Logo Questions Linux Laravel Mysql Ubuntu Git Menu
 

ASP.NET MVC and IE caching - manipulating response headers ineffective

Tags:

Background

I'm attempting to help a colleague debug an issue that hasn't been an issue for the past 6 months. After the most recent deployment of an ASP.NET MVC 2 application, FileResult responses that force a PDF file at the user for opening or saving are having trouble existing long enough on the client machine for the PDF reader to open them.

Earlier versions of IE (expecially 6) are the only browsers affected. Firefox and Chrome and newer versions of IE (>8) all behave as expected. With that in mind, the next section defines the actions necessary to recreate the issue.

Behavior

  1. User clicks a link that points to an action method (a plain hyperlink with an href attribute).
  2. The action method generates a PDF represented as a byte stream. The method always recreates the PDF.
  3. In the action method, headers are set to instruct browsers how to cache the response. They are:

    response.AddHeader("Cache-Control", "public, must-revalidate, post-check=0, pre-check=0"); response.AddHeader("Pragma", "no-cache"); response.AddHeader("Expires", "0"); 

    For those unfamiliar with exactly what the headers do:

    a. Cache-Control: public

    Indicates that the response MAY be cached by any cache, even if it would normally be non-cacheable or cacheable only within a non- shared cache.

    b. Cache-Control: must-revalidate

    When the must-revalidate directive is present in a response received by a cache, that cache MUST NOT use the entry after it becomes stale to respond to a subsequent request without first revalidating it with the origin server

    c. Cache-Control: pre-check (introduced with IE5)

    Defines an interval in seconds after which an entity must be checked for freshness. The check may happen after the user is shown the resource but ensures that on the next roundtrip the cached copy will be up-to-date.

    d. Cache-Control: post-check (introduced with IE5)

    Defines an interval in seconds after which an entity must be checked for freshness prior to showing the user the resource.

    e. Pragma: no-cache (to ensure backwards compatibility with HTTP/1.0)

    When the no-cache directive is present in a request message, an application SHOULD forward the request toward the origin server even if it has a cached copy of what is being requested

    f. Expires

    The Expires entity-header field gives the date/time after which the response is considered stale.

  4. We return the file from the action

    return File(file, "mime/type", fileName); 
  5. The user is presented with an Open/Save dialog box

  6. Clicking "Save" works as expected, but clicking "Open" launches the PDF reader, but the temporary file IE stored has already been deleted by the time the reader tries to open the file, so it complains that the file is missing (and it is).

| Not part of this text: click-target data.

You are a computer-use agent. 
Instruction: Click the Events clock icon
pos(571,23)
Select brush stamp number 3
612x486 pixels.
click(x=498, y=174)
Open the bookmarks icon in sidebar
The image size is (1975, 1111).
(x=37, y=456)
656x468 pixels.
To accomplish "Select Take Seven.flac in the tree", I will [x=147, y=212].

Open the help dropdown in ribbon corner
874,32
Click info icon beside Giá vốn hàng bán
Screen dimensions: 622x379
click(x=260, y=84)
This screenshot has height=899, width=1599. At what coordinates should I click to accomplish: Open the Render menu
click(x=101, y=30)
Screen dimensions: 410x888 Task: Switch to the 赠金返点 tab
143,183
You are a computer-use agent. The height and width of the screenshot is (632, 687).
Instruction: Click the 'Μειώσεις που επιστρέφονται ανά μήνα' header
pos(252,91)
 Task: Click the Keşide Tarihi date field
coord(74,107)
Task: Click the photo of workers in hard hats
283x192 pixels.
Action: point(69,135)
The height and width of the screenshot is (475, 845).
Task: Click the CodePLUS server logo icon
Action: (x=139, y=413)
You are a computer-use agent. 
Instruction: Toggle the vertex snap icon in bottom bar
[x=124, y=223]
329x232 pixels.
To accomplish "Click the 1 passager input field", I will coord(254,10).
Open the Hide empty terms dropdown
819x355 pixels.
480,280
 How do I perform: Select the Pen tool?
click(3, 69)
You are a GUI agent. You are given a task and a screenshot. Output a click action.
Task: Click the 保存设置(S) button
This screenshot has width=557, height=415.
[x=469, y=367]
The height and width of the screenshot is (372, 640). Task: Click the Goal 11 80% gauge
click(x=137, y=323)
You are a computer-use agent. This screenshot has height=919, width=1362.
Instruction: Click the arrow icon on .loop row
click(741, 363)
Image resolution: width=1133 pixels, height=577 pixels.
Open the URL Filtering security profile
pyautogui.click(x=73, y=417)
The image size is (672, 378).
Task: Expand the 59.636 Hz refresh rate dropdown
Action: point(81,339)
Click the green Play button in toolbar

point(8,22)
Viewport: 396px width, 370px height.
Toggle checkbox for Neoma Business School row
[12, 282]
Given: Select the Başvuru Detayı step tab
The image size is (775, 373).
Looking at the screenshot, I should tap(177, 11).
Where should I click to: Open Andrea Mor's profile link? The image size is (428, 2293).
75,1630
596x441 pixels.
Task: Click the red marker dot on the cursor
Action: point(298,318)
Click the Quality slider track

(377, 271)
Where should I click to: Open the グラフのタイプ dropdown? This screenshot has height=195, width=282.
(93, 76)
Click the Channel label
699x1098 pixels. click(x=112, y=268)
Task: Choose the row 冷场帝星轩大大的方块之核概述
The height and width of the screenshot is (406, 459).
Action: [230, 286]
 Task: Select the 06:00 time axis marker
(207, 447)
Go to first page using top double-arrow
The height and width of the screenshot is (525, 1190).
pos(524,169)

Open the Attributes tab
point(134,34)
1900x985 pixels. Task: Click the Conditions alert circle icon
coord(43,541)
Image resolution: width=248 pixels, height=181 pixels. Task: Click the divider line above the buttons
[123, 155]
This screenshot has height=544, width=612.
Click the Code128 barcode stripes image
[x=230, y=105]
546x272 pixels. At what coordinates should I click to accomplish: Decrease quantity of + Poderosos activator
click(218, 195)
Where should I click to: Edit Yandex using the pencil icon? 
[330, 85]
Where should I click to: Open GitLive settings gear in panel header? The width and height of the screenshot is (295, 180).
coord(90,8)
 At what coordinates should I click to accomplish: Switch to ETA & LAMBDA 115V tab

There are a half dozen other apps here that use the same headers to force Excel, CSV, PDF, Word, and a ton of other content at users and there's never been an issue.

The Question

  • Are the headers correct for what we're trying to do? We want the file to exist temporarily (get cached), but always be replaced by new versions even though the requests may be identical).

The response headers are set in the action method before return a FileResult. I've asked my colleague to try creating a new class that inherits from FileResult and to instead override the ExecuteResult method so that it modifies the headers and then does base.ExecuteResult() instead -- no status on that.

I have a hunch the "Expires" header of "0" is the culprit. According to this W3C article, setting it to "0" implies "already expired." I do want it to be expired, I just don't want IE to go removing it off of the filesystem before the application handling it gets a chance to open it.

As always, thanks!

Edit: The Solution

Upon further testing (using Fiddler to inspect the headers), we were seeing that the response headers we thought were getting set were not the ones being interpreted by the browser. Having not been familiar with the code myself, I was unaware of an underlying issue: the headers were getting stomped on outside of the action method.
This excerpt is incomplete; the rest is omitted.